* **EXERCISE REQUIREMENTS**: Please turn the part of the data below that opens with the line containing "Where should I" and closes with the line containing "Action: 498,251" into a numbered list, skipping any blank lines. Leave out the pictures.

* **DATASET EXTRACT**:
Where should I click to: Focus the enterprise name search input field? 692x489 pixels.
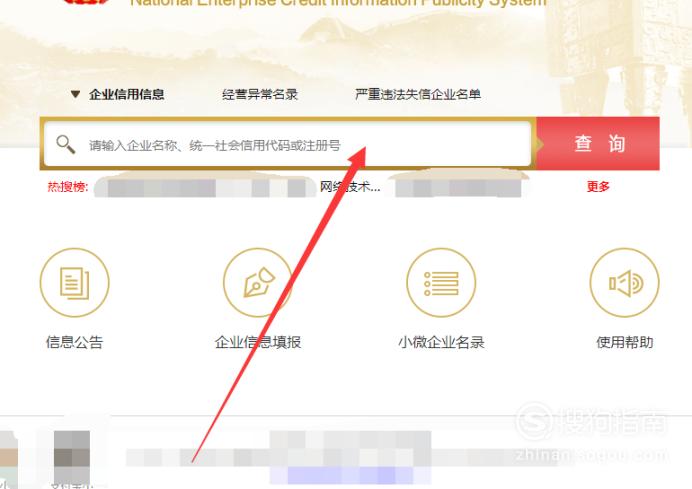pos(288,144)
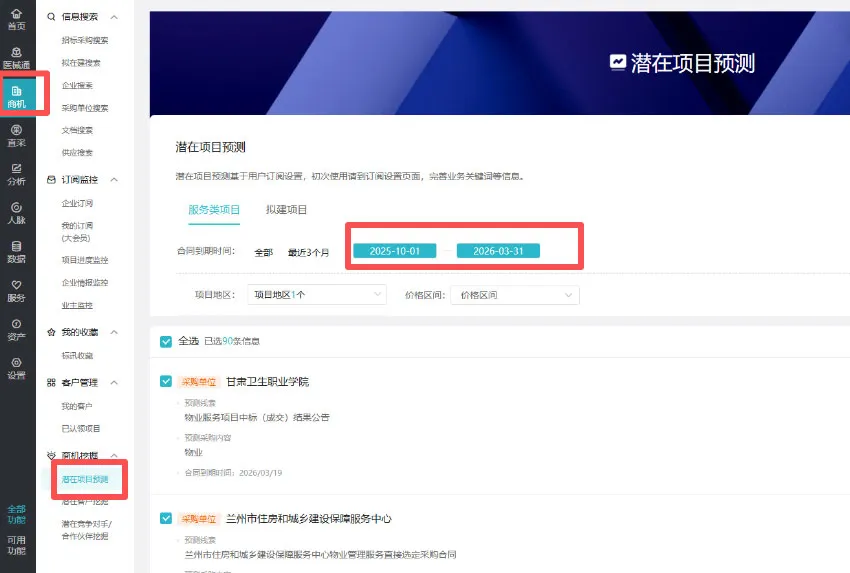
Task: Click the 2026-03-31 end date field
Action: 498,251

* * *

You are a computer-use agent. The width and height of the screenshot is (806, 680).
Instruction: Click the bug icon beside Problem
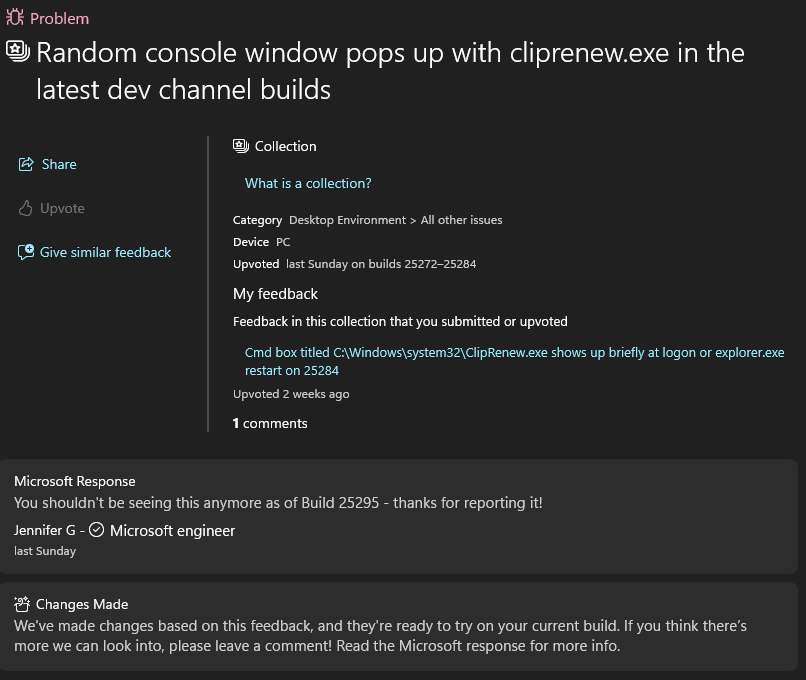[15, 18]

...

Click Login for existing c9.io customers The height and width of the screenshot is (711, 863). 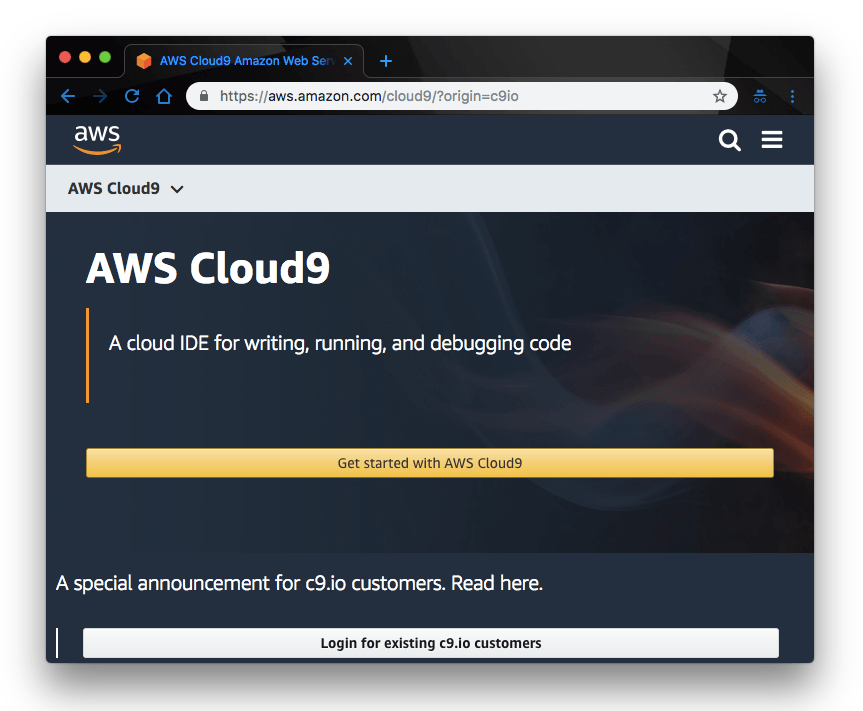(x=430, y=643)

* **WRITTEN SOLUTION**:
1. Where should I click to: Focus the enterprise name search input field? 692x489 pixels.
2. pos(288,144)
3. Task: Click the 2026-03-31 end date field
4. Action: 498,251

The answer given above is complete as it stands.